### [Available records]
- - -
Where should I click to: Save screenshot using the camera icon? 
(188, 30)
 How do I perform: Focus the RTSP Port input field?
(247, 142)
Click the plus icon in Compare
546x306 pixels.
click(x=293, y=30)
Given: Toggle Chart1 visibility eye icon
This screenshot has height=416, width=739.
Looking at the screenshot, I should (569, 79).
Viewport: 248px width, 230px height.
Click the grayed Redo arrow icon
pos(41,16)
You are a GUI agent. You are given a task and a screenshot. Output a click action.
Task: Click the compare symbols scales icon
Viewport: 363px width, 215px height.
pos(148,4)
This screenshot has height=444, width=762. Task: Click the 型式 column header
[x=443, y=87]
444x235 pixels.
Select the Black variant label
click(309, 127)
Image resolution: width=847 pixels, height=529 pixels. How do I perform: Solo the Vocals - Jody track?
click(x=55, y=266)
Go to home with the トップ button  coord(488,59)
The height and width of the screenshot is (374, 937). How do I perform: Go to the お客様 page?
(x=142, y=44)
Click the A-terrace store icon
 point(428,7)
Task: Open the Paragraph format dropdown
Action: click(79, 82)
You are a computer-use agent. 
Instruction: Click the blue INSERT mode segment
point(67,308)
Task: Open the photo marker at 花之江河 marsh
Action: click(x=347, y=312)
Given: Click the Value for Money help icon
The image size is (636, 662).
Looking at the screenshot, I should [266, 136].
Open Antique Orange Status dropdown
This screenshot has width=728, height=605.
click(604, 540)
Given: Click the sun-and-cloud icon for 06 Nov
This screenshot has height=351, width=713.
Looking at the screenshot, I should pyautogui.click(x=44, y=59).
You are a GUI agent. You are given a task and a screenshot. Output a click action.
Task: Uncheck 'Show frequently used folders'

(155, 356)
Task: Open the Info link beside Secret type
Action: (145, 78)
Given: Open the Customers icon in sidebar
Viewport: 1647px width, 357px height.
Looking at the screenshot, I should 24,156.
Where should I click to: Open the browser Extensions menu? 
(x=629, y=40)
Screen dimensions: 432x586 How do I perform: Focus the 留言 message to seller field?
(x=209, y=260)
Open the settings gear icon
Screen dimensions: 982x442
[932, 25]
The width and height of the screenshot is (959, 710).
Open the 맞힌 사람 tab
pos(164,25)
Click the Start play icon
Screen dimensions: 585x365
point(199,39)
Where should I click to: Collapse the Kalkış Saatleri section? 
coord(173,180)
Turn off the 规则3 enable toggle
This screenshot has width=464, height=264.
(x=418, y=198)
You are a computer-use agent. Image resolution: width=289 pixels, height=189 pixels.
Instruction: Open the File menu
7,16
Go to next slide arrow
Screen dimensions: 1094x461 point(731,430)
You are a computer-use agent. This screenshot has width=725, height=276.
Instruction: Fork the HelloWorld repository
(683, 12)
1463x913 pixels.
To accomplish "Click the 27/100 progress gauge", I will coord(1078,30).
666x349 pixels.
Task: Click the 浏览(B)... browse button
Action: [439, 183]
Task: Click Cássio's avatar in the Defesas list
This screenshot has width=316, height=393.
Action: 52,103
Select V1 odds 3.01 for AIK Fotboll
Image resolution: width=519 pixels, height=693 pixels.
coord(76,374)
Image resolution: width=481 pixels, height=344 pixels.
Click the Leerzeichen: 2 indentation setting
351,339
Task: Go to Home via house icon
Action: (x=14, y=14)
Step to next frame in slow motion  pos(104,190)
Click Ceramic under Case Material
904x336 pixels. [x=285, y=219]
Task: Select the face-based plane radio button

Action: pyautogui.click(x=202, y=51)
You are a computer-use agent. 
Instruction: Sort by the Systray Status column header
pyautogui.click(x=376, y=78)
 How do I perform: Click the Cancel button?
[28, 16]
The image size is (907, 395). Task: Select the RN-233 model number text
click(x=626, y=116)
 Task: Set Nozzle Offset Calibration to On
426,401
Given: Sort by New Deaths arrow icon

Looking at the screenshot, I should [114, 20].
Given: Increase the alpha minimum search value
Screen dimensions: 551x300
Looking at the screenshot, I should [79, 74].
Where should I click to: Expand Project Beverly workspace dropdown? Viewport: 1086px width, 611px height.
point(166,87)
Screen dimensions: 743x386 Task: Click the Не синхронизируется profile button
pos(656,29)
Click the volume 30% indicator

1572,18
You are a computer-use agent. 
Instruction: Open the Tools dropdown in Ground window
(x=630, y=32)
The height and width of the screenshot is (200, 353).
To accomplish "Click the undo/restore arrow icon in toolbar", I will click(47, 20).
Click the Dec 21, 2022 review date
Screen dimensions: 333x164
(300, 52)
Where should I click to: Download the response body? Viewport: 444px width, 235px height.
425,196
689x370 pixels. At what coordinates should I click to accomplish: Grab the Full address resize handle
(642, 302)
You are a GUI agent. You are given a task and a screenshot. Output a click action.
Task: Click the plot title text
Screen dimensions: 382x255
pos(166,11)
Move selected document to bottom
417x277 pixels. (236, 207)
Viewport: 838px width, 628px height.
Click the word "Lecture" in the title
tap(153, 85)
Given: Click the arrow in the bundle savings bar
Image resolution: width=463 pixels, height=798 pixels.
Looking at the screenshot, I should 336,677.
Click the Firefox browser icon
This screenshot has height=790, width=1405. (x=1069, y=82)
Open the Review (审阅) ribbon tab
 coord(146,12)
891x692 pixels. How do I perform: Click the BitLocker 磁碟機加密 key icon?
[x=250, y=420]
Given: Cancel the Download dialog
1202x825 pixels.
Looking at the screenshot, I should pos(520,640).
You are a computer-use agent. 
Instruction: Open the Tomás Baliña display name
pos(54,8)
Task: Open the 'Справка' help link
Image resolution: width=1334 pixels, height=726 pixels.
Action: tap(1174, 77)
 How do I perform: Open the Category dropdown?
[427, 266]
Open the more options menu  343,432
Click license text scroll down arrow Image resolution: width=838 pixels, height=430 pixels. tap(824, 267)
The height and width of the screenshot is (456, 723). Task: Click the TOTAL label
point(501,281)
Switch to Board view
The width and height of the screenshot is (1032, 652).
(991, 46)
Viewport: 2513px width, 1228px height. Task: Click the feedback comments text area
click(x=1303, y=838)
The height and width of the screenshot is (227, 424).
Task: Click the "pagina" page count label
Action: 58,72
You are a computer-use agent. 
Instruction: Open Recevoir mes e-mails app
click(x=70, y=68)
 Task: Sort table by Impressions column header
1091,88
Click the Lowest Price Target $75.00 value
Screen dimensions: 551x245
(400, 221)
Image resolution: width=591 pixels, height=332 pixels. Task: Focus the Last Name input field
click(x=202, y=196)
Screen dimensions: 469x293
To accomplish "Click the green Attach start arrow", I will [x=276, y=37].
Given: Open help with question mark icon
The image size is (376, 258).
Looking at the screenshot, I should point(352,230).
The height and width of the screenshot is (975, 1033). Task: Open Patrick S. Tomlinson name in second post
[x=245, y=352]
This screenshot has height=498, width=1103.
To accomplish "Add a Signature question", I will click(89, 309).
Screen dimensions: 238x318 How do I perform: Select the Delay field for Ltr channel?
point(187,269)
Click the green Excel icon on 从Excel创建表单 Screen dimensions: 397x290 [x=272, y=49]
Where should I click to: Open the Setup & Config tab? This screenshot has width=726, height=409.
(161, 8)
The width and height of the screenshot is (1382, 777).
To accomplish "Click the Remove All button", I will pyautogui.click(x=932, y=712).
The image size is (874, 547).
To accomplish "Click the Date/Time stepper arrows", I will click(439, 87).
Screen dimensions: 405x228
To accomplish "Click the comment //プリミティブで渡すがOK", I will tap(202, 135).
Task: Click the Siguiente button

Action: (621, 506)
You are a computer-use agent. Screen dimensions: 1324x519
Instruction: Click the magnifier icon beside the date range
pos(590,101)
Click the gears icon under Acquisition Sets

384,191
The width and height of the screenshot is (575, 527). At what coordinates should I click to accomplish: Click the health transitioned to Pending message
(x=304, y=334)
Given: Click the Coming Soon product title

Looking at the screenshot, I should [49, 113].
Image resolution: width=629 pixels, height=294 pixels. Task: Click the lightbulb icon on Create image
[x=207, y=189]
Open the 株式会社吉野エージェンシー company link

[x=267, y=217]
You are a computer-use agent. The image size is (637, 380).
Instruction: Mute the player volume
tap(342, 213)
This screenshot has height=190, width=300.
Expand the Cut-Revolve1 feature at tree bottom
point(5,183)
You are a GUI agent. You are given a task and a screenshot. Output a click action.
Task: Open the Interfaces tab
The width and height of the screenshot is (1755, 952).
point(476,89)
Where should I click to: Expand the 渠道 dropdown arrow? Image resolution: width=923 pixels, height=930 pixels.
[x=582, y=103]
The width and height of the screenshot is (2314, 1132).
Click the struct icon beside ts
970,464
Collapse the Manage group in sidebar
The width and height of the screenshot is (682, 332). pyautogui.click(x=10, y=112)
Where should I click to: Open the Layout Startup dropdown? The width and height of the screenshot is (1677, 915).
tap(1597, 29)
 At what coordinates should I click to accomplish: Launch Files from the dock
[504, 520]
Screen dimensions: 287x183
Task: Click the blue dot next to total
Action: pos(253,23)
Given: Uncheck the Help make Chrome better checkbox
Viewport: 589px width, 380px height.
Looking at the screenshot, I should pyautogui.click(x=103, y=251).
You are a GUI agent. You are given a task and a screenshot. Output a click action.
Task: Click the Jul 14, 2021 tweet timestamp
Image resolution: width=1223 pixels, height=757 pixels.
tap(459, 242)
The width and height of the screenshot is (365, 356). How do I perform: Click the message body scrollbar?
- - -
### [What to do]
Update the part of the records that opens with the line containing "Open the Review (审阅) ribbon tab" and closes with the line containing "will [x=276, y=37].". Replace "input field" with "text box" and leave everything else in those lines unchanged.

### [Answer below]
Open the Review (审阅) ribbon tab
 coord(146,12)
891x692 pixels. How do I perform: Click the BitLocker 磁碟機加密 key icon?
[x=250, y=420]
Given: Cancel the Download dialog
1202x825 pixels.
Looking at the screenshot, I should pos(520,640).
You are a computer-use agent. 
Instruction: Open the Tomás Baliña display name
pos(54,8)
Task: Open the 'Справка' help link
Image resolution: width=1334 pixels, height=726 pixels.
Action: tap(1174, 77)
 How do I perform: Open the Category dropdown?
[427, 266]
Open the more options menu  343,432
Click license text scroll down arrow Image resolution: width=838 pixels, height=430 pixels. tap(824, 267)
The height and width of the screenshot is (456, 723). Task: Click the TOTAL label
point(501,281)
Switch to Board view
The width and height of the screenshot is (1032, 652).
(991, 46)
Viewport: 2513px width, 1228px height. Task: Click the feedback comments text area
click(x=1303, y=838)
The height and width of the screenshot is (227, 424).
Task: Click the "pagina" page count label
Action: 58,72
You are a computer-use agent. 
Instruction: Open Recevoir mes e-mails app
click(x=70, y=68)
 Task: Sort table by Impressions column header
1091,88
Click the Lowest Price Target $75.00 value
Screen dimensions: 551x245
(400, 221)
Image resolution: width=591 pixels, height=332 pixels. Task: Focus the Last Name text box
click(x=202, y=196)
Screen dimensions: 469x293
To accomplish "Click the green Attach start arrow", I will [x=276, y=37].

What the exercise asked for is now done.